Okta, which has faced criticism for its delay in notifying customers about the incident, noted that it shared indicators of compromise with Sitel on January 21, which then engaged the services of an unnamed forensic firm that, in turn, went on to carry out the investigation and share its findings on March 10, 2022.
According to a timeline of events shared by the company, “Okta received a summary report about the incident from Sitel” last week on March 17, 2022.
“I am greatly disappointed by the long period of time that transpired between our notification to Sitel and the issuance of the complete investigation report,” Bradbury said. “Upon reflection, once we received the Sitel summary report we should have moved more swiftly to understand its implications.”
“If you’re confused about Okta saying the ‘service has not been breached,’ remember that the statement is purely a legal word soup,” security researcher Runa Sandvik said on Twitter. “Fact is that a third-party was breached; that breach affected Okta; failure to disclose it affected Okta’s customers.”
A 16-year-old behind LAPSUS$?
The security breaches of Okta and Microsoft are the latest in a rampage of infiltrations staged by the LAPSUS$ group, which has also hit high-profile victims like Impresa, NVIDIA, Samsung, Vodafone, and Ubisoft. It’s also known for publicizing its conquests on an active Telegram channel that has over 46,200 members.
Cybersecurity firm Check Point described LAPSUS$ as a “Portuguese hacking group from Brazil,” with Microsoft calling out its “unique blend of tradecraft” that involves targeting its victims with SIM swapping, unpatched server flaws, dark web reconnaissance, and phone-based phishing tactics.
“The real motivation of the group is still unclear however, even if it claims to be purely financially motivated,” the Israeli company said. “LAPSUS$ has a strong engagement with their followers, and even posts interactive polls on who their next unfortunate target should be.”

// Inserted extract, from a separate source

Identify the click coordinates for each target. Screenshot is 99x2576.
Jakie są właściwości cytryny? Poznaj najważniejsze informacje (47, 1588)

But in an interesting twist, Bloomberg reported that “a 16-year-old living at his mother’s house near Oxford, England” might be the brains behind the operation, citing four researchers investigating the group. Another member of LAPSUS$ is suspected to be a teenager living in Brazil.
What’s more, the alleged teen hacker, who goes by the online alias “White” and “breachbase,” may also have had a role in the intrusion at game maker Electronic Arts (EA) last July, going by cybersecurity expert Brian Krebs’ latest report detailing the activities of a core LAPSUS$ member nicknamed “Oklaqq” aka “WhiteDoxbin.”
“Back in May 2021, WhiteDoxbin’s Telegram ID was used to create an account on a Telegram-based service for launching distributed denial-of-service (DDoS) attacks, where they introduced themself as ‘@breachbase,'” Krebs noted. “News of EA’s hack last year was first posted to the cybercriminal underground by the user ‘Breachbase’ on the English-language hacker community RaidForums, which was recently seized by the FBI.”